# [TASK STATEMENT]
Beneath this line is the data. Output exactly the lines from the line with "Task: Open The Best Is Yet To Come mug" to the line with "Given: Edit stock field for sku 乔布斯", both ends included, and nothing more.

# [DATA FOR THIS EXERCISE]
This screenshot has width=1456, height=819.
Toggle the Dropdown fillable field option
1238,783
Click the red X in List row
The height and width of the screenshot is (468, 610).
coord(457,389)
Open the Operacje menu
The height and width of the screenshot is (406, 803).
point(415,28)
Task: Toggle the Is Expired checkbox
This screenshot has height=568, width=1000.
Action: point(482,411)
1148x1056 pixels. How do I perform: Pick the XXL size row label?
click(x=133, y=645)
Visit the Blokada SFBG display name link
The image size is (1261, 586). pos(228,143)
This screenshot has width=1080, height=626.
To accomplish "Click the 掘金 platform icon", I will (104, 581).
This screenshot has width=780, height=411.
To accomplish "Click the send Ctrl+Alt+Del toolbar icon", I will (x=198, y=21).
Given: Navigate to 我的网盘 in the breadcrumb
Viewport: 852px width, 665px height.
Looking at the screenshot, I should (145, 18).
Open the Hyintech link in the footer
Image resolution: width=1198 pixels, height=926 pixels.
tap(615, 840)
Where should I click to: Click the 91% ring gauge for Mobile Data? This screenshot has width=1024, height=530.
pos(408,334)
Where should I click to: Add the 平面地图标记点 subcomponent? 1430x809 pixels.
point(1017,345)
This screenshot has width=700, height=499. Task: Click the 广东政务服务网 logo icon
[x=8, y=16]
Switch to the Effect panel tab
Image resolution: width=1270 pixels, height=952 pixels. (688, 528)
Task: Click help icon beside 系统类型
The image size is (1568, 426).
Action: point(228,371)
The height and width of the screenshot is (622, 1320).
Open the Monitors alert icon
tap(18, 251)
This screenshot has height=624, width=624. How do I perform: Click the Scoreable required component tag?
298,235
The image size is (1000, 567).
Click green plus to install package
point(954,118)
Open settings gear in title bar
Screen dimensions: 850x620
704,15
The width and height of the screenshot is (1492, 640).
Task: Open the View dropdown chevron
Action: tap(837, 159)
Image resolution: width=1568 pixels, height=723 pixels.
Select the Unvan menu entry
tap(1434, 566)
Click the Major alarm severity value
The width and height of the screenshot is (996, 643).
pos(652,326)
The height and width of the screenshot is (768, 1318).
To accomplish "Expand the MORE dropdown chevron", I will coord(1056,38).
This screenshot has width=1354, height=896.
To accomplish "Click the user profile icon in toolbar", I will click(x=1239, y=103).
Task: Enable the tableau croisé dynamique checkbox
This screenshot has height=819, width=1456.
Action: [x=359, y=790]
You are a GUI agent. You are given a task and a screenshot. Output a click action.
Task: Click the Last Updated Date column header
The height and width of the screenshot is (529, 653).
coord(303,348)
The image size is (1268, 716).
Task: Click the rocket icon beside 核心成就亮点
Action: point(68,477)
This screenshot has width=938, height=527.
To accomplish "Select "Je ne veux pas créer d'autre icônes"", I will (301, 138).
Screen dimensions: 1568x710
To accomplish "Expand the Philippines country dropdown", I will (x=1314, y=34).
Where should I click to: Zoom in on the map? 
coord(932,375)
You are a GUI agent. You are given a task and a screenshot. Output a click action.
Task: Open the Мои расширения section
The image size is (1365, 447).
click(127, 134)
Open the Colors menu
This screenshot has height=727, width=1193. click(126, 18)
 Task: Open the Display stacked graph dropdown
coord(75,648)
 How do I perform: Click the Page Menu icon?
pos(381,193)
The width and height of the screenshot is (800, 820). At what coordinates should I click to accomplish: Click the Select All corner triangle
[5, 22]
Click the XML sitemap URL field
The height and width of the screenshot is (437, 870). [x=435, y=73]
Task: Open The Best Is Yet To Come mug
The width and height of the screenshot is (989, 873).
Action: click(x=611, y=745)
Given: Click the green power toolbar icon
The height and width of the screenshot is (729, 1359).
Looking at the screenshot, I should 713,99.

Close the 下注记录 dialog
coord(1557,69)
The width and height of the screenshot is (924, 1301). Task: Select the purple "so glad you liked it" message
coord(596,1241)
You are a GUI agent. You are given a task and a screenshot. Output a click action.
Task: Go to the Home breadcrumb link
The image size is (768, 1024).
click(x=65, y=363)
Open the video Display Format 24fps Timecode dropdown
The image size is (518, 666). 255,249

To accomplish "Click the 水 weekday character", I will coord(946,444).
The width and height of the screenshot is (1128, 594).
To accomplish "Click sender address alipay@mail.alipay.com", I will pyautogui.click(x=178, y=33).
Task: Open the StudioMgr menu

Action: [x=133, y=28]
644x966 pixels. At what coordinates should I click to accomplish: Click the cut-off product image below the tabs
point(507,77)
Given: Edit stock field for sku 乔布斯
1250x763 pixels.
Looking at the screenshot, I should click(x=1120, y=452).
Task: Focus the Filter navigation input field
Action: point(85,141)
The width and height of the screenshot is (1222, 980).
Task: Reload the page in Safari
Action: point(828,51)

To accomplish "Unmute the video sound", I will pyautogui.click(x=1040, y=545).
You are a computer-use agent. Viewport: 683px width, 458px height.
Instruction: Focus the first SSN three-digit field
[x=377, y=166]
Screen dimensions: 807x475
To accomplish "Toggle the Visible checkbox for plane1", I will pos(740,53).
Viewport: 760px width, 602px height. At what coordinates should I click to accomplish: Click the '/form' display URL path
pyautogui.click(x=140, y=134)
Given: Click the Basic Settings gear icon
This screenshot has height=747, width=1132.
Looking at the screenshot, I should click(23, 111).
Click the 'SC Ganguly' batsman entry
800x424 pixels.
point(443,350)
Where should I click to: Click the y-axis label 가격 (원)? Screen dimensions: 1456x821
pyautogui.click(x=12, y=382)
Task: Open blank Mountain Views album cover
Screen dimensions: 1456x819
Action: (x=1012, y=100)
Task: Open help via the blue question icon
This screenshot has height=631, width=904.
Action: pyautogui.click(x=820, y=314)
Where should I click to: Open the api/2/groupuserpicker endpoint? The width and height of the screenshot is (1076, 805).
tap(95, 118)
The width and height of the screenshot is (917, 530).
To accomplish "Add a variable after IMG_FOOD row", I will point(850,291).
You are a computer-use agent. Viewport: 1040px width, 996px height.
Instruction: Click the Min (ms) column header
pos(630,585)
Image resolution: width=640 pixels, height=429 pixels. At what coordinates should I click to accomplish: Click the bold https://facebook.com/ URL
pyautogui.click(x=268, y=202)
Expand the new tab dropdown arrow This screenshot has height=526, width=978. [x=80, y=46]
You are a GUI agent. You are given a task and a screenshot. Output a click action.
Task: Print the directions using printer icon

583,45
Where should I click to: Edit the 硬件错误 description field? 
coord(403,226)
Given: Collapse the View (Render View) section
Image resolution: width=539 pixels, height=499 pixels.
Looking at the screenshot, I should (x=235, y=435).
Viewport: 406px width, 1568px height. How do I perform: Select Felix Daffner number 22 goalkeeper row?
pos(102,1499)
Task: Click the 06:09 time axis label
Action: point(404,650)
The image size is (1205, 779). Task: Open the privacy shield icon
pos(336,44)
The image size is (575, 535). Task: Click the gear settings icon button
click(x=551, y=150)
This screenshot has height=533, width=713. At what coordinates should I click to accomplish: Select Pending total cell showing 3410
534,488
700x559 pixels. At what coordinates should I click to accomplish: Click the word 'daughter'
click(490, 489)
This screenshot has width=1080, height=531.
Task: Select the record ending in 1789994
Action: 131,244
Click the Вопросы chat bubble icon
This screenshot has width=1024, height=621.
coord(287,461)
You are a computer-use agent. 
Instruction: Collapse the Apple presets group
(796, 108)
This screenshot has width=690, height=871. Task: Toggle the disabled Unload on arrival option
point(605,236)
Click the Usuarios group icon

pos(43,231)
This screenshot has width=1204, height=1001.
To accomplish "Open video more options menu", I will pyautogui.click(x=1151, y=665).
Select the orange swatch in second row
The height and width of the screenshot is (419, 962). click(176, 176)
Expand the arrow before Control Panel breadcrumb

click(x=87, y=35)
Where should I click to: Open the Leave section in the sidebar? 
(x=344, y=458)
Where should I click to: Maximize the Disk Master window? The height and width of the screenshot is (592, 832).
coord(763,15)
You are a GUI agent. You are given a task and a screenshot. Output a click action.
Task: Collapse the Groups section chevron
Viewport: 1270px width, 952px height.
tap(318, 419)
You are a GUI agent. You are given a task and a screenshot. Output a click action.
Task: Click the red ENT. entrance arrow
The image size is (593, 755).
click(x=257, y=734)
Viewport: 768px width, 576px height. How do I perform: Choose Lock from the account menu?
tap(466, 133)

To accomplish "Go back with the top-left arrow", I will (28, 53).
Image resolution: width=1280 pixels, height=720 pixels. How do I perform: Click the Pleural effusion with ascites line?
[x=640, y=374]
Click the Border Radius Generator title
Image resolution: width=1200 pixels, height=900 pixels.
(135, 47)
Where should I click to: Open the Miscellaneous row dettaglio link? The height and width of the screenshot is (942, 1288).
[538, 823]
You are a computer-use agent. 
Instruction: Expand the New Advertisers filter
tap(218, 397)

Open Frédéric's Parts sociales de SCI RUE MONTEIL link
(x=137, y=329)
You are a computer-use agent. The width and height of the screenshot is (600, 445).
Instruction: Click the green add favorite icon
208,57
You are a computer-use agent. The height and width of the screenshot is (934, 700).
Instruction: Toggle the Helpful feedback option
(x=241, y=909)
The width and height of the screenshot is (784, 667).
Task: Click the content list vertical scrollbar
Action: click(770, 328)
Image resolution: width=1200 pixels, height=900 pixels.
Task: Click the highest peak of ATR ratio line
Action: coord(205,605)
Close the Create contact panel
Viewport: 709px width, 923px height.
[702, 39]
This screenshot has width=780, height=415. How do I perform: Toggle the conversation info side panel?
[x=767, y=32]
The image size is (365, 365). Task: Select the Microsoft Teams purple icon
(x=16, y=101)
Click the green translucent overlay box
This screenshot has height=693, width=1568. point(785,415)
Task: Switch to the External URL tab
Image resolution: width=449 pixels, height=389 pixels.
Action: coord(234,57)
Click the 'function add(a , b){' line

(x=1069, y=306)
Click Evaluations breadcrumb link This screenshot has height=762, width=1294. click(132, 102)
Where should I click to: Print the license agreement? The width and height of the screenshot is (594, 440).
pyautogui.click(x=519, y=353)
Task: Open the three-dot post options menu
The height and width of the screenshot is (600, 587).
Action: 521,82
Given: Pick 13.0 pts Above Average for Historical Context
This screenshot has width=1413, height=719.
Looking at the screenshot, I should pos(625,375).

# [RESULT]
Task: Open The Best Is Yet To Come mug
The width and height of the screenshot is (989, 873).
Action: click(x=611, y=745)
Given: Click the green power toolbar icon
The height and width of the screenshot is (729, 1359).
Looking at the screenshot, I should 713,99.

Close the 下注记录 dialog
coord(1557,69)
The width and height of the screenshot is (924, 1301). Task: Select the purple "so glad you liked it" message
coord(596,1241)
You are a GUI agent. You are given a task and a screenshot. Output a click action.
Task: Go to the Home breadcrumb link
The image size is (768, 1024).
click(x=65, y=363)
Open the video Display Format 24fps Timecode dropdown
The image size is (518, 666). 255,249

To accomplish "Click the 水 weekday character", I will coord(946,444).
The width and height of the screenshot is (1128, 594).
To accomplish "Click sender address alipay@mail.alipay.com", I will pyautogui.click(x=178, y=33).
Task: Open the StudioMgr menu

Action: [x=133, y=28]
644x966 pixels. At what coordinates should I click to accomplish: Click the cut-off product image below the tabs
point(507,77)
Given: Edit stock field for sku 乔布斯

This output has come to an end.